Set problem:
Copy out the material from the line containing "Where should I" down to the line containing "point(567,46)", both lines included, character for character. Leave the pictures out of your answer.

Listed entries:
Begin
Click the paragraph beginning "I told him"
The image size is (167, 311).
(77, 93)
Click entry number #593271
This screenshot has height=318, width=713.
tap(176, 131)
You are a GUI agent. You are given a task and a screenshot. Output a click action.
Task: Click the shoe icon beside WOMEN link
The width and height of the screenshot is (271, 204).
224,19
End
Begin
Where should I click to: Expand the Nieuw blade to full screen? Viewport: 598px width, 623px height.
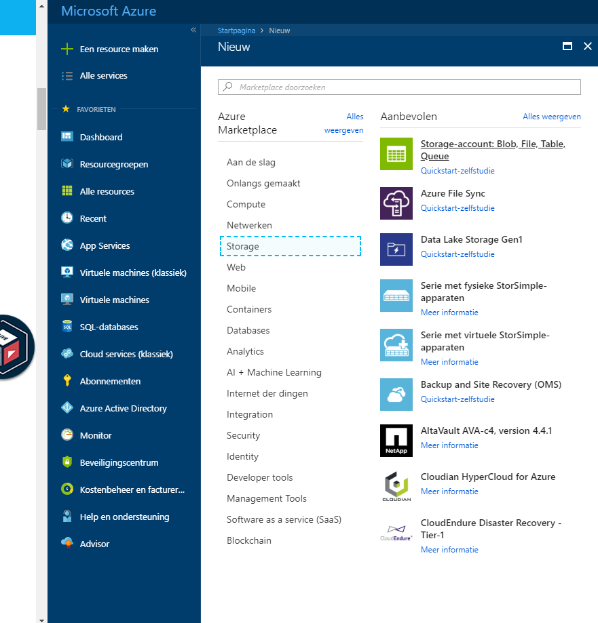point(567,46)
End
The completed task:
Where should I click to: Expand the Nieuw blade to full screen? Viewport: 598px width, 623px height.
point(567,46)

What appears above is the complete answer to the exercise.